- [WHAT THIS TASK INVOLVES]: From the first line of the data below through the line holding "This screenshot has height=1015, width=507.", output each line exactly and leave the pictures out.

- [INFORMATION SHOWN]:
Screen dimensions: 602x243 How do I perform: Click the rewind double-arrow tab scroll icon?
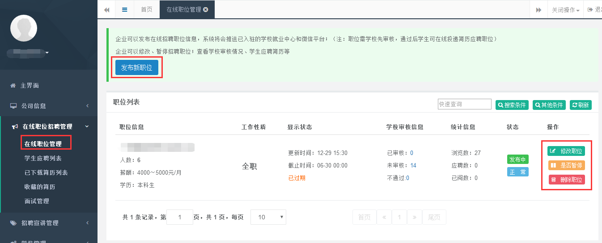click(106, 9)
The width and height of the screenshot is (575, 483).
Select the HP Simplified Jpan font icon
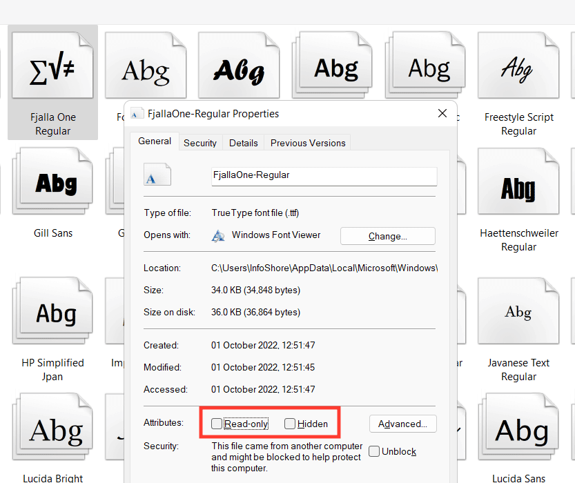[x=54, y=314]
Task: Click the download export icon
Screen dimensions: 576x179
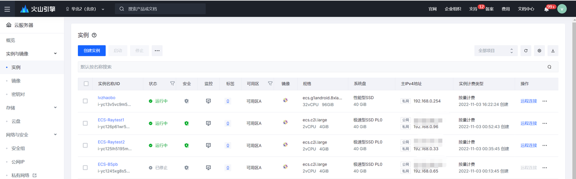Action: point(553,51)
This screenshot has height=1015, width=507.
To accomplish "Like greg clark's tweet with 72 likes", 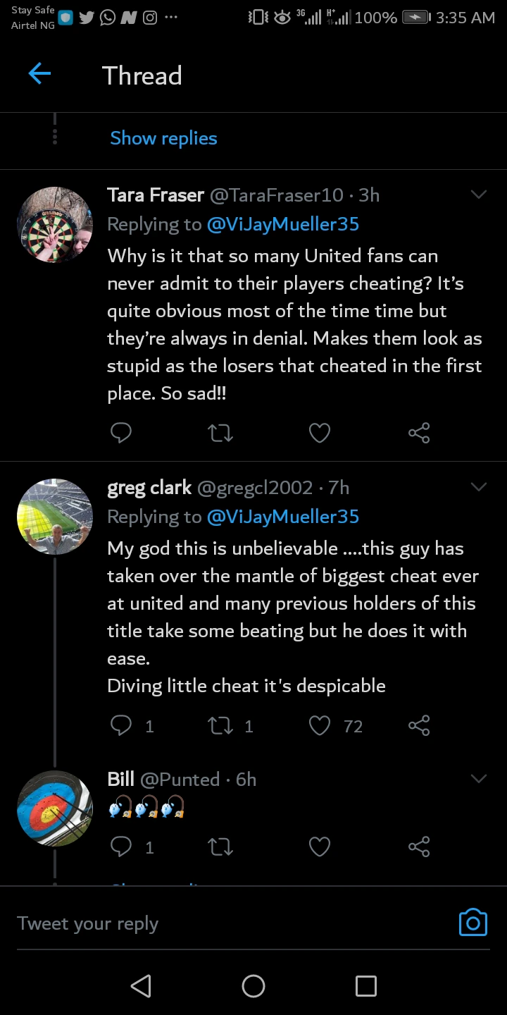I will click(x=320, y=725).
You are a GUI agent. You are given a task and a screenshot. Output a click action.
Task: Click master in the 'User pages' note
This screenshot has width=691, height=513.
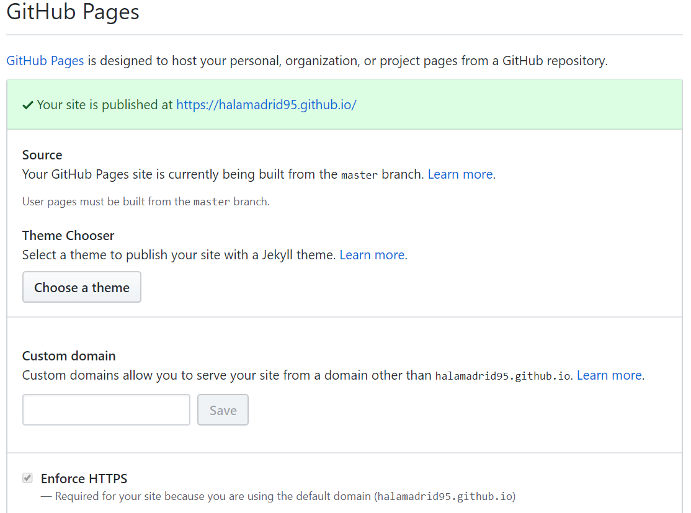pyautogui.click(x=212, y=202)
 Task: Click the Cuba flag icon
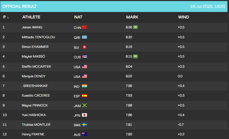84,57
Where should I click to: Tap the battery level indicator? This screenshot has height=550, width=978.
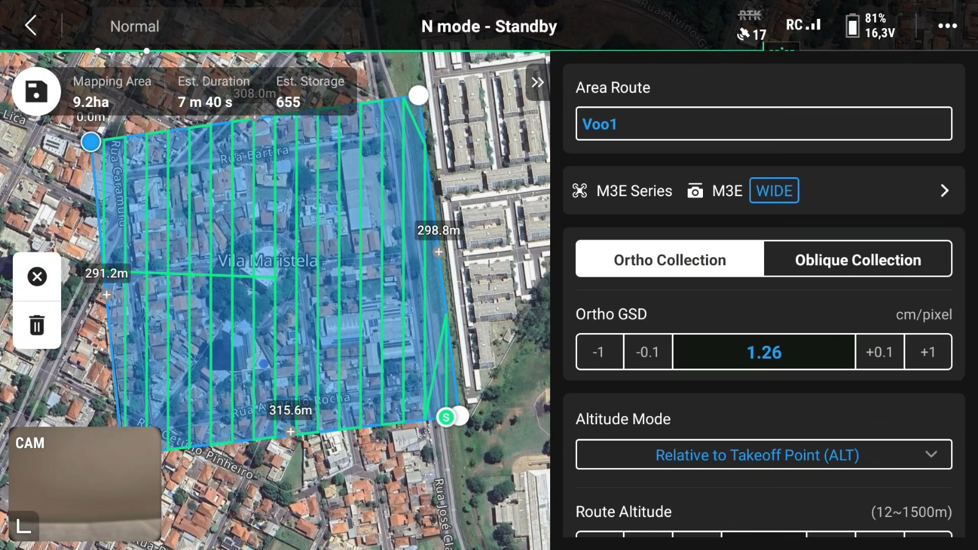870,26

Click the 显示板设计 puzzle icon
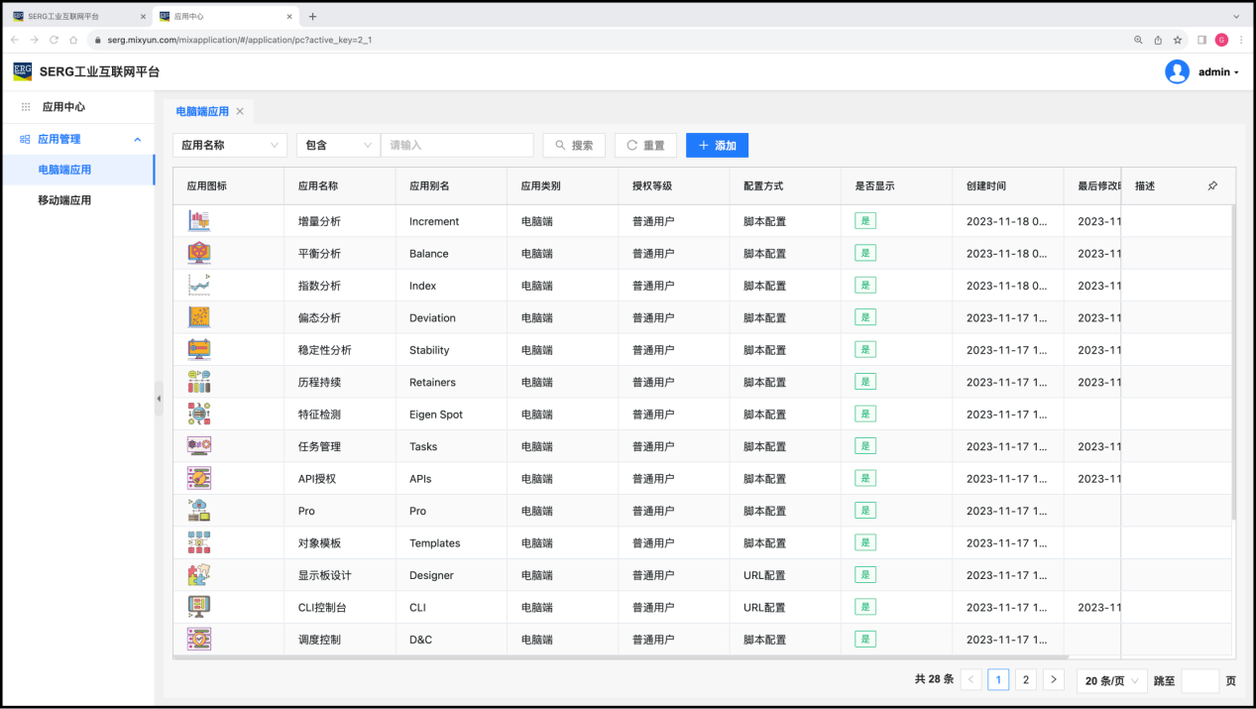198,575
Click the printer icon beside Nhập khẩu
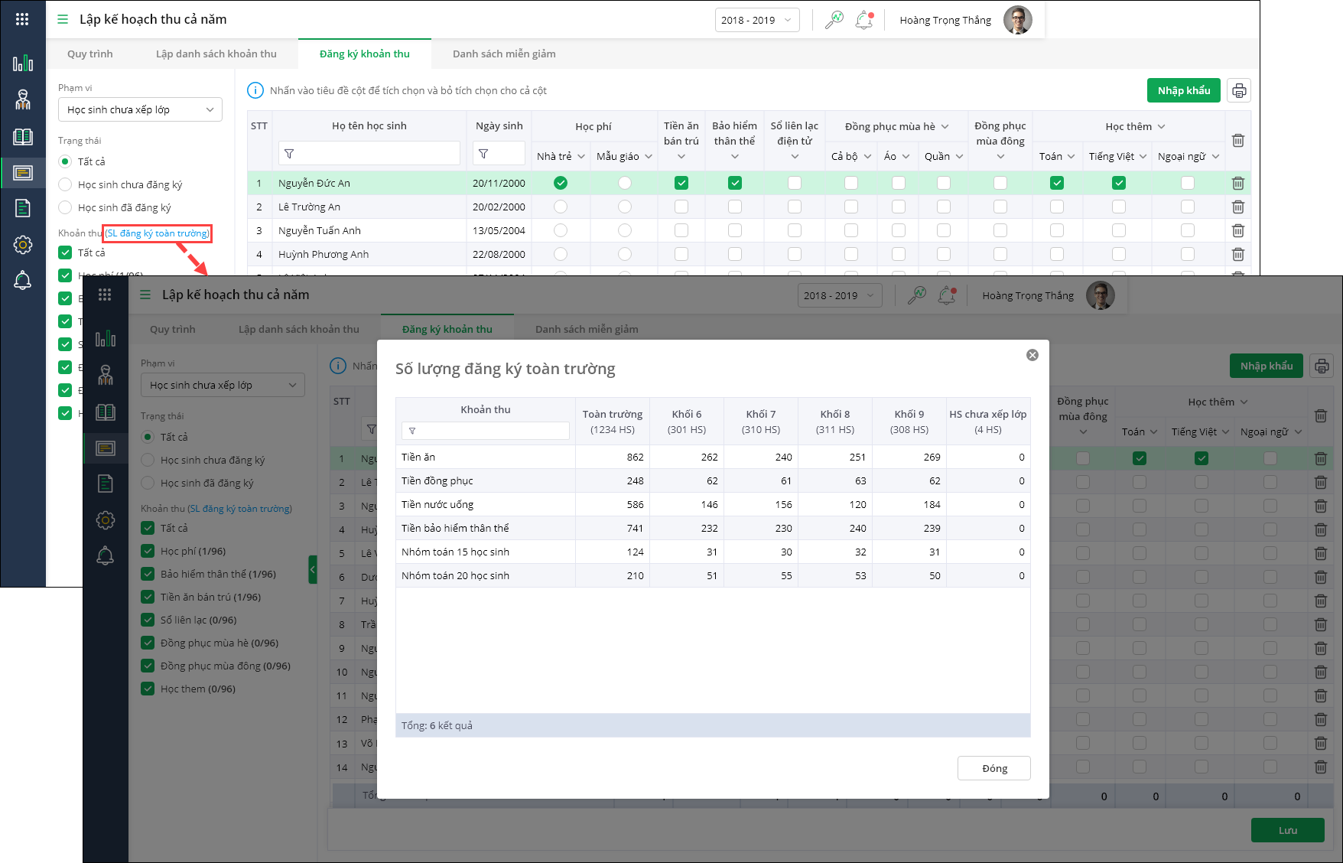The height and width of the screenshot is (863, 1343). coord(1239,91)
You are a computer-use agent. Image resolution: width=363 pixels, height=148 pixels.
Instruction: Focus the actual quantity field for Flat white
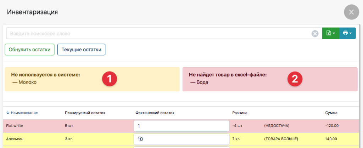tap(182, 126)
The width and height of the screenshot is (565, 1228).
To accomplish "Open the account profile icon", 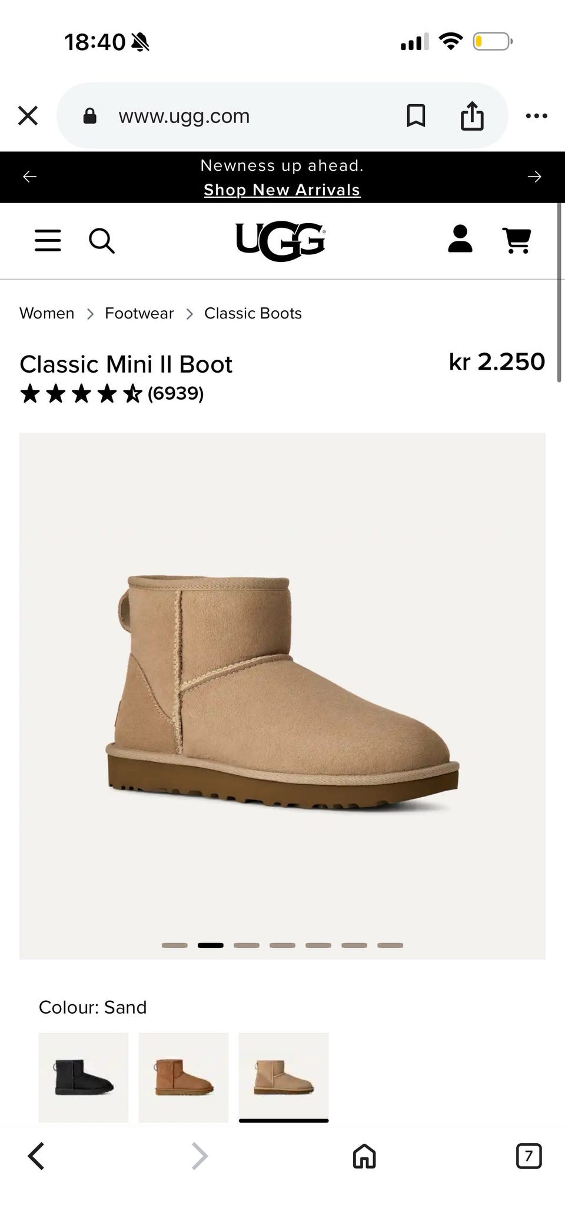I will pos(460,239).
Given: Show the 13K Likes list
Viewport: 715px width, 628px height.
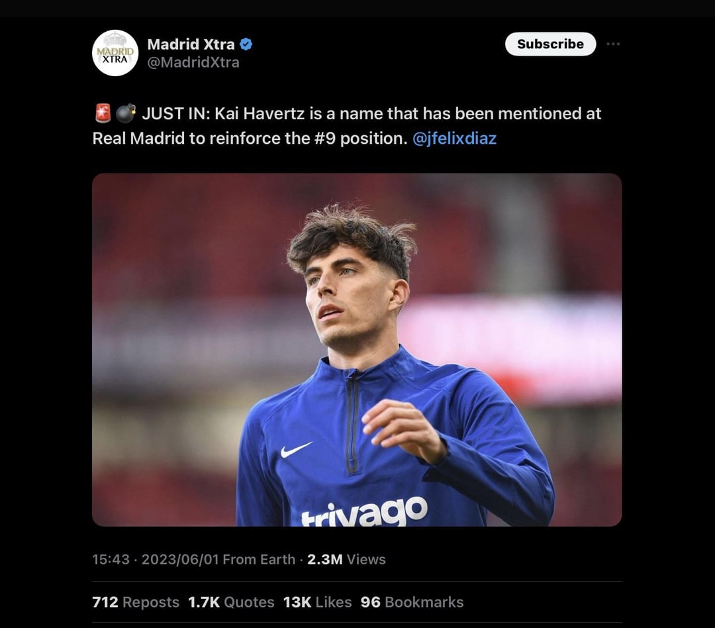Looking at the screenshot, I should [317, 602].
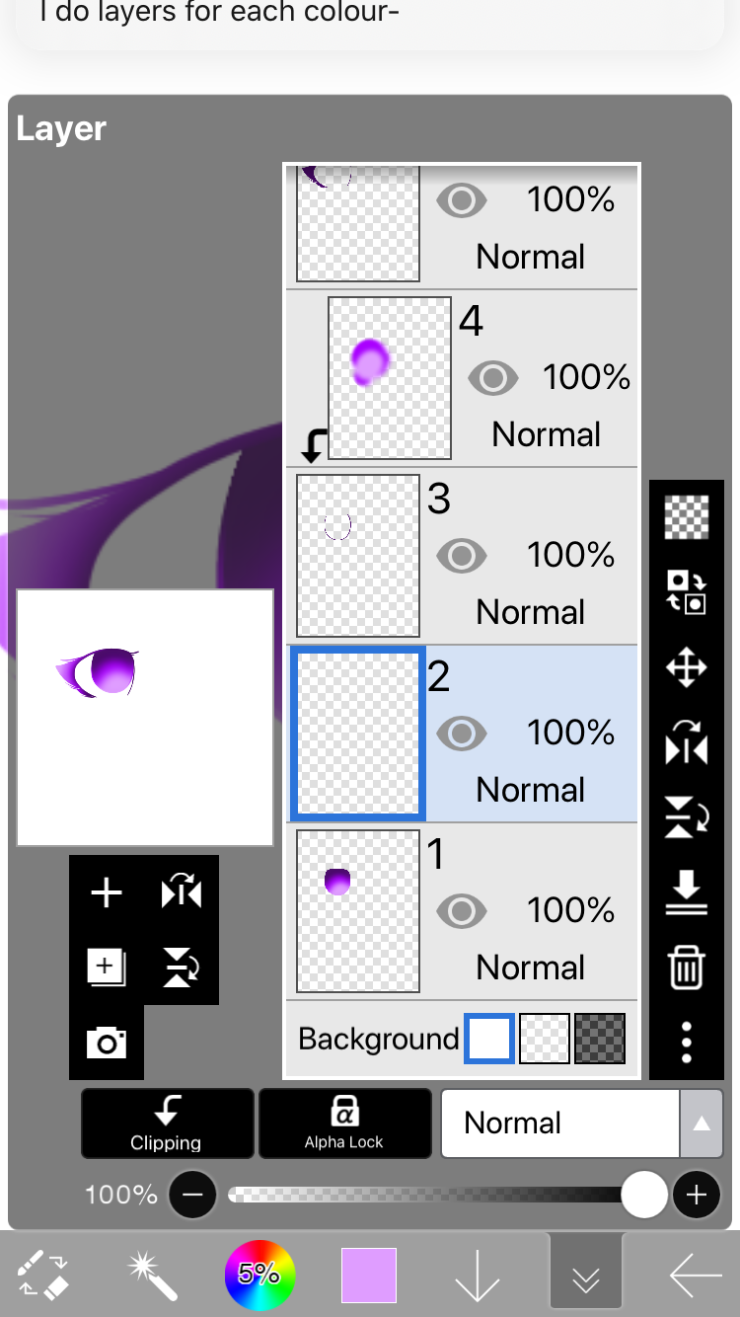Select layer 1 row
The height and width of the screenshot is (1317, 740).
[463, 911]
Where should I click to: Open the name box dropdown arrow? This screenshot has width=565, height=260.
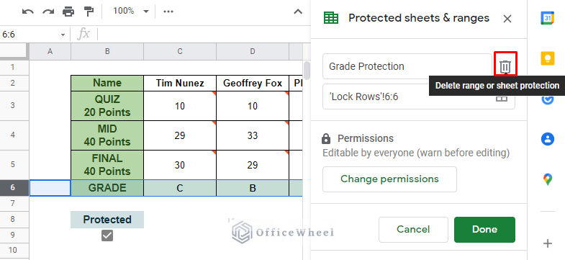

- [RESULT OF THIS EXERCISE]:
Screen dimensions: 602x243 How do I perform: Click the rewind double-arrow tab scroll icon?
click(106, 9)
The width and height of the screenshot is (575, 483).
Select the HP Simplified Jpan font icon
[x=54, y=314]
Task: Click the download export icon
Screen dimensions: 576x179
Action: point(553,51)
This screenshot has height=1015, width=507.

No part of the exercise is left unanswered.